Thursday, May 15, 2008

Guide and Recommendations for Chicago's Summer Music

This was published in a vile, butchered form on Tuesday. The complete version is presented here.

It's a little inane, but it would have served its purpose.


Ravinia Festival

(Student Tickets!)

Ravinia is the oldest outdoor music festival in America, a fact they’re sure to mention on their website, in their literature, in their commercials, on their posters, and anywhere else they can slip it in. But their longevity is for a reason—Ravinia has consistently presented a veritable who’s-who of the music world in nearly every era of its existence. Since 1936, the festival has been the summer home of the Chicago Symphony Orchestra, and these days, some would say that Ravinia maestro James Conlon is a finer hand than the orchestra’s own director.

Many wax eloquent about Ravinia’s tradition of elaborate lawn picnics, where concert goers lounge around on the grass and hear the music over a state-of-the-art sound system. Lawn seats are always $10, but if what you care about is the music, it’s recommended you get reserved at either of Ravinia’s two near-ideal main venues. The Martin Theatre is very small, with only 850 seats, but regulars will tell you its “feel” is even smaller. The pavilion is a grand, open air setting that takes advantage of the summer air while still providing a more standard concert experience.

Best of all, college students may present their student IDs at Ravinia’s ticket office on the night of performances to get one of two cut rates: free admission to the lawn or $10 reserved seats in either of the two venues.

Metra runs a “Ravinia Special” on concert days, and while the trains are sometimes crowded, this is still recommended. It even runs out of Ogilvie Transportation Center, which means you can hop a train out of Elmhurst and then go straight out to the festival.

Don Giovanni

(August 15th7:00 PM, August 17th2:00 PM)

Ravinia’s marketing this one hard, and with good reason—to hear Mozart’s masterpiece in the intimate 850-seat Martin Theatre is truly unique opportunity, and with a cast this excellent, the show promises to be stunning. Most prominent is Samuel Ramey, who—though a famous Don Giovanni himself—will be assuming the comic role of the Don’s servant, Leporello. As one of opera’s elder statesmen, any opportunity to hear Mr. Ramey is worth taking, and it seems likely that this will be one of our last occasions to hear the great lion roar. As the Don, we have Ildebrando D’Arcangelo, whose dark, gleaming bass-baritone is one of the most elegant and admired on the opera scene today. He’s also quite the handsome devil and very good actor—his Don promises to be a charming, masculine, and malevolent rake much in the tradition of the great Cesare Siepi. And the rest of the lineup is rife with luxury casting, standouts including Heidi Grant Murphy as Zerlina, Soila Ilkoski as Donna Elvira, and Morris Robinson as Il Commendatore.

TASKS TO CARRY OUT
- a) According to the summer music guide, since what year has Ravinia been the summer home of the Chicago Symphony Orchestra?
- b) Repeat the stretch of the summer music guide from "Thursday, May 15, 2008" through "is presented here.".
- c) Write what comes next in the summer music guide, picking up right after its final sentence.
The lines after this come from a different source.

DATA SHOWN
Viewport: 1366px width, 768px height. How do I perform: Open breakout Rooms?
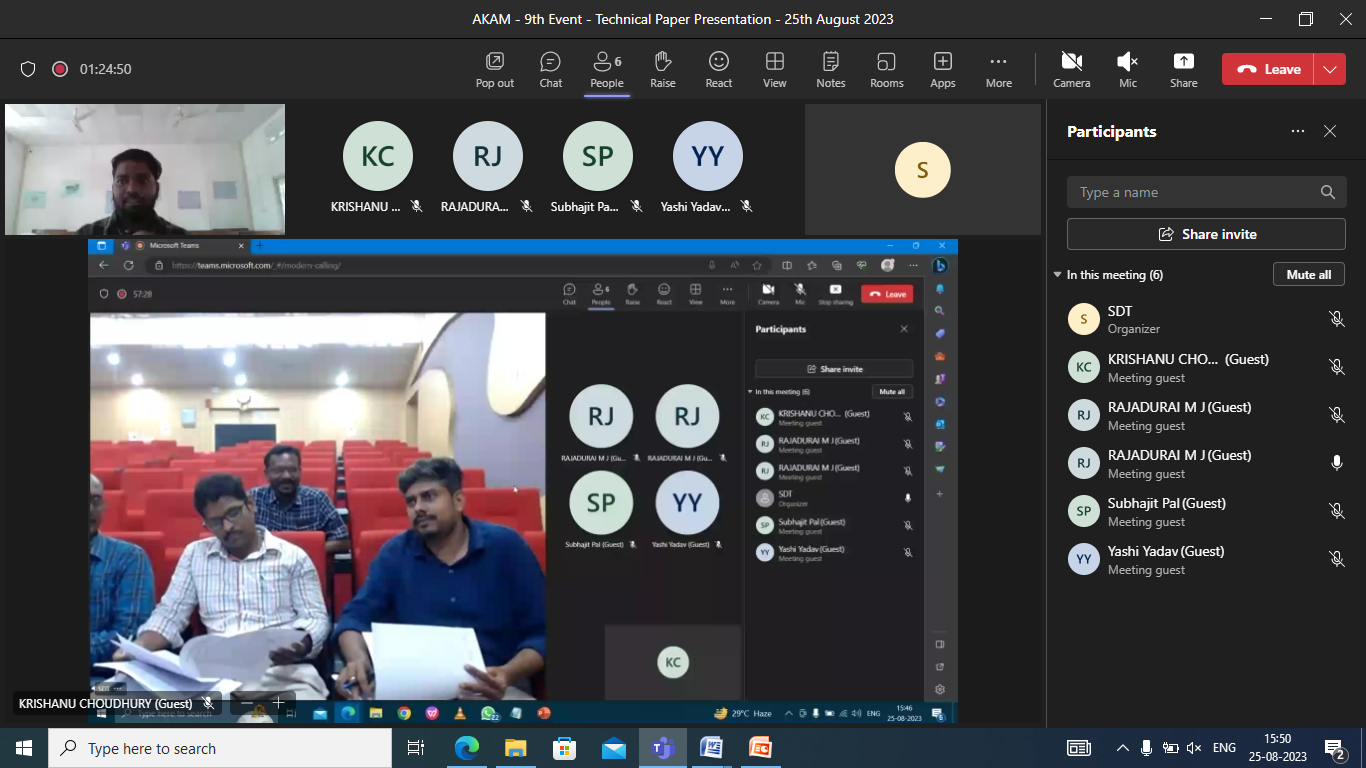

REPLIES
- a) 1936

- b)
Thursday, May 15, 2008

Guide and Recommendations for Chicago's Summer Music

This was published in a vile, butchered form on Tuesday. The complete version is presented here.

- c)
But it doesn’t stop there. Our own, legendary Chicago Symphony Orchestra will be in the pit, something that only happens a few times every decade. The admired, 140-year-old Apollo Chorus will also be featured. And of course, veteran Maestro James Conlon will be on the podium, likely turning in a performance that will be far more than the sum of its many impressive parts.

Reserved theatre seats are pricey, set at $75. But if there is one show you should see this summer, this is it. Truly extraordinary by any standard.

Beaux Arts Trio

(August 18th - 8:00 PM; August 19th8PM)

The last 12 months have been a time for many farewells in the music world, but the loss of the Beaux Arts Trio will perhaps be the most lamentable. For over 50 years, this ensemble’s various incarnations have consistently set the standard for their type, turning in performances of remarkable technique, poetry, and power. As part of their farewell tour, this performance will literally be in their last month of existence, promising Beethoven’s B-flat major “Archduke” trio and Schubert’s E-flat major trio. Both works are among the masterpieces of the genre, and both composers are particular specialties of the ensemble—rarely has this music been played with such virile nobility as by these gentlemen. They are still likely the very best in the world, and this is the very last time we may hear them.

Like most Ravinia chamber music concerts, this program will be in the Martin Theatre. Reserved seats range from $30-$50.

Mahler’s Symphony of a Thousand

(July 26th7:30 PM)

Gustav Mahler’s Symphony of a Thousand is rarely performed, and even more rarely performed well. The work is traditionally done with a staggering number of musicians—hence the name—and while you probably won’t see 1000 performers on the stage, the several hundred that will be involved should be more than adequate to knock your socks off. James Conlon is well known as a Mahler conductor and his relationship with the Chicago Symphony Orchestra is a consistently fruitful one. The orchestra itself is perfectly suited to a huge work like this, possessing not only the world’s greatest brass section, but perhaps the world’s largest and most powerful orchestral sound. And they too are known for their Mahler, a reputation which extends all the way back to the orchestra’s years under Fritz Reiner in the 50’s.

Included in the massive, combined forces of several choruses will also be the Chicago Symphony Chorus, which, like the orchestra, is considered one of the world’s very best and just happens to include some Elmhurst College faculty. The lineup of soloists is also very good, standouts including soprano Christine Brewer, soprano Heidi Grant Murphy, and bass John Relyea.

Reserved seats range from $30-$75.

An Evening of Beethoven (Budget Recommendation)

(July 30th8:00 PM)

Ludwig van Beethoven and the Chicago Symphony Orchestra—need more be said? This promises to be a feast for the heroically inclined, with a program including both of Beethoven’s “Napoleonic” works: Symphony No. 3 (Eroica) and Piano Concerto No. 5 (Emperor). The ever-popular Fidelio Overture is also thrown in for good measure.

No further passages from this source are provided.